### Assignment:
Each line below that carries the string "Follow" must appear in the answer.

Data extracted from a collection:
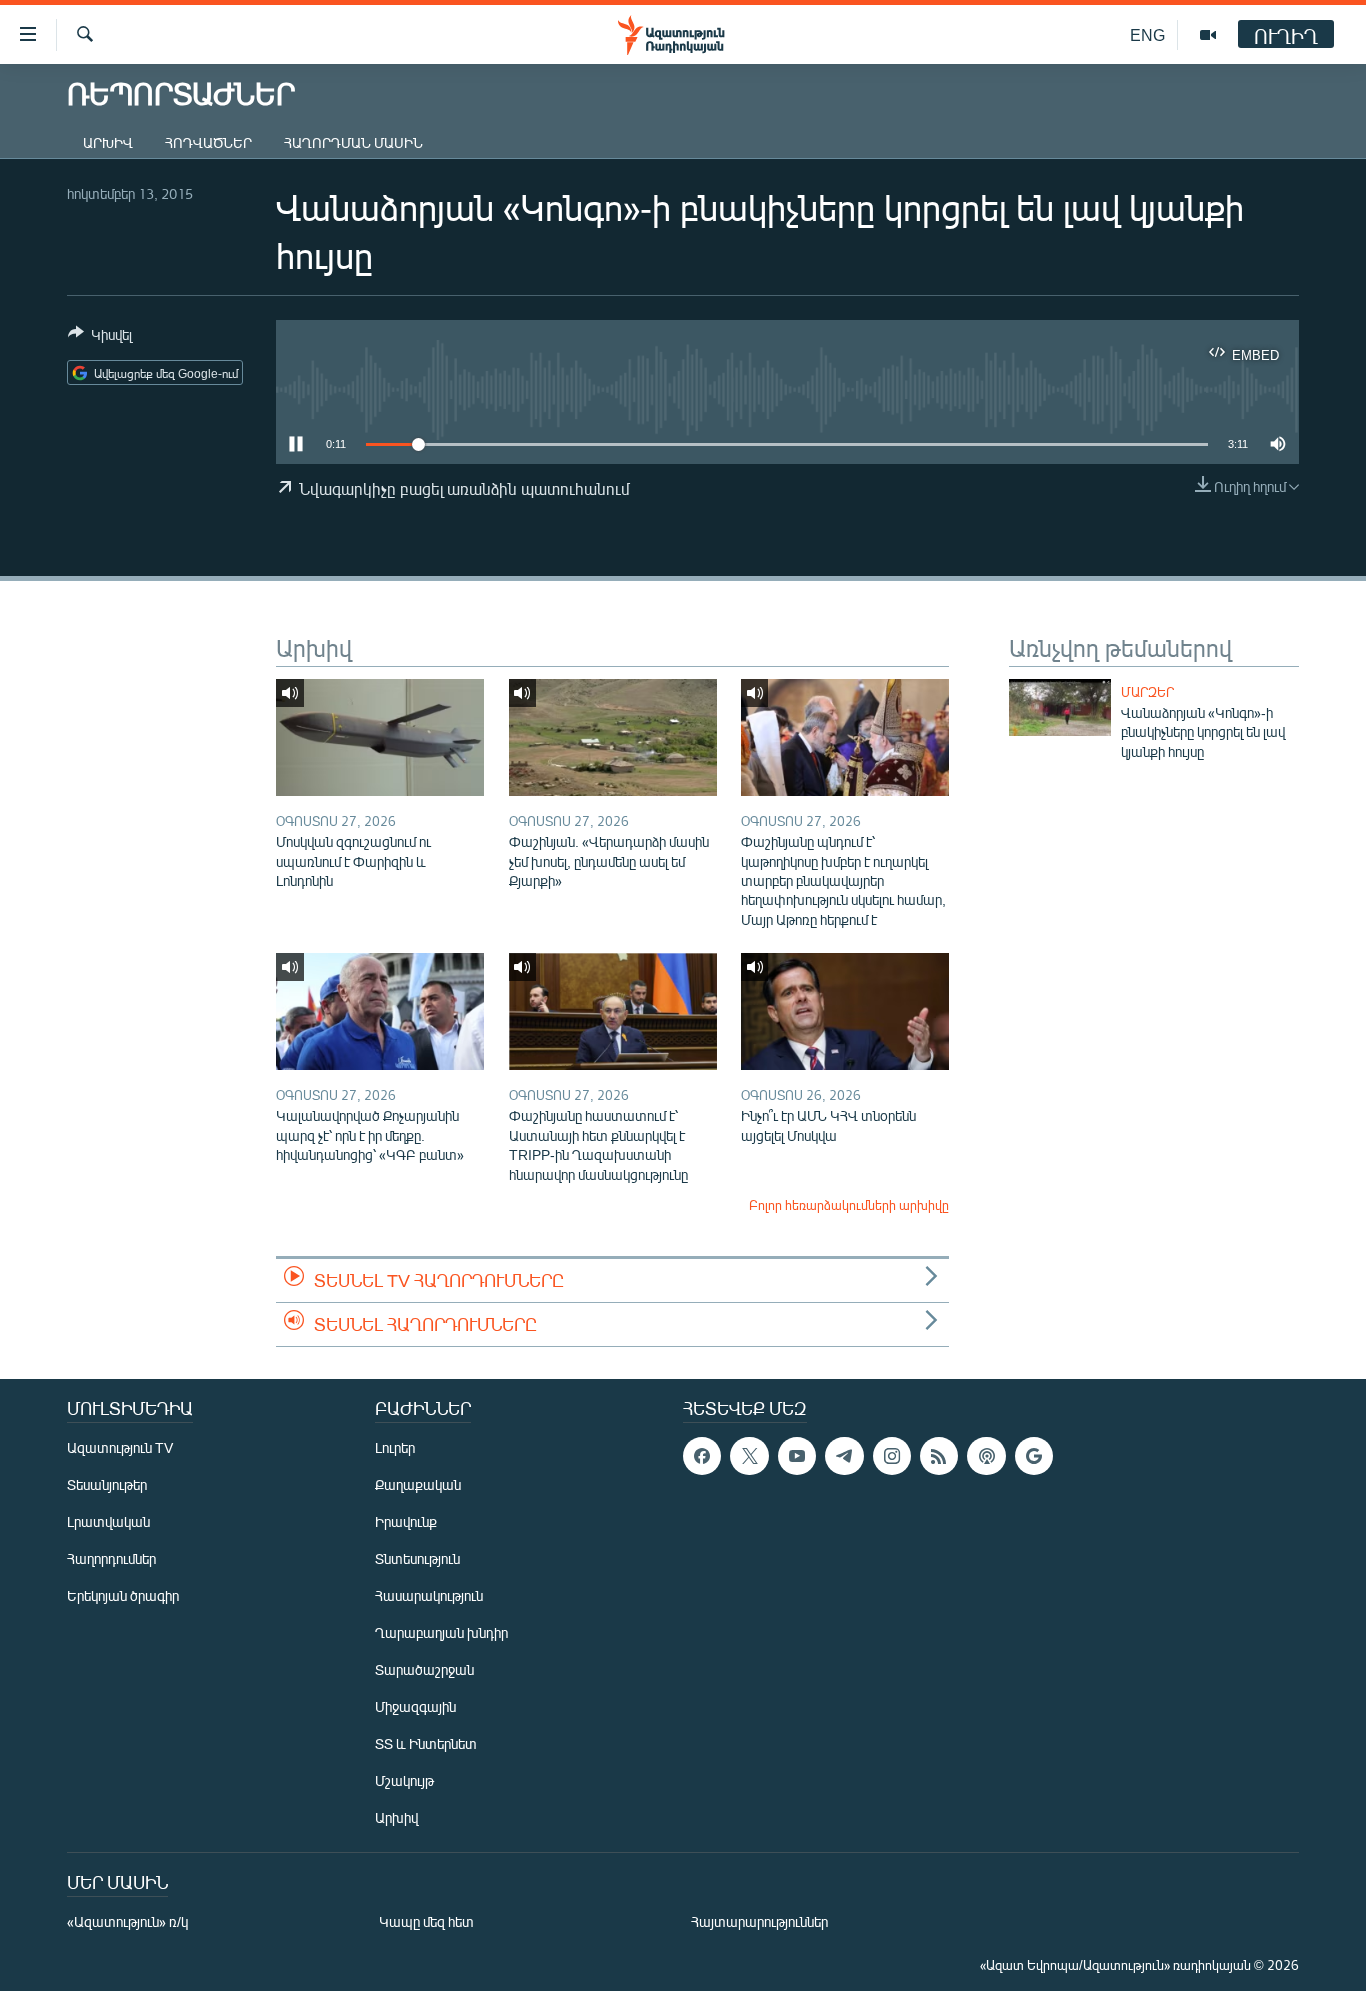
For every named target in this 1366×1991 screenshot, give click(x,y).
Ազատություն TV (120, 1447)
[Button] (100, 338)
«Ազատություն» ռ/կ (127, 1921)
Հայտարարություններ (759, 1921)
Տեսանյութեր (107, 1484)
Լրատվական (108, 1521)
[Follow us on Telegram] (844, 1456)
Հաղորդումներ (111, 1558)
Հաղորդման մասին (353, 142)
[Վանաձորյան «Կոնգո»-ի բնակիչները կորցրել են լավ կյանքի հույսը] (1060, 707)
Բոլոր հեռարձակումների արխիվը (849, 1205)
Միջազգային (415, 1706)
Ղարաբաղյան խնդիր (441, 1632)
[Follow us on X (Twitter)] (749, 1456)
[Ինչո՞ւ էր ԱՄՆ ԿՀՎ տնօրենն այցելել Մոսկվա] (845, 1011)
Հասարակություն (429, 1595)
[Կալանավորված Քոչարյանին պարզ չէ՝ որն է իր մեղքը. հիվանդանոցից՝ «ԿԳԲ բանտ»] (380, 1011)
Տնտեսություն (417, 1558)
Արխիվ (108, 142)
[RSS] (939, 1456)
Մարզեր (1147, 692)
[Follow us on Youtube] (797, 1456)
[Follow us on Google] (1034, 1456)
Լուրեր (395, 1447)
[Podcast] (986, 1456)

### Response:
[Follow us on Telegram] (844, 1456)
[Follow us on X (Twitter)] (749, 1456)
[Follow us on Youtube] (797, 1456)
[Follow us on Google] (1034, 1456)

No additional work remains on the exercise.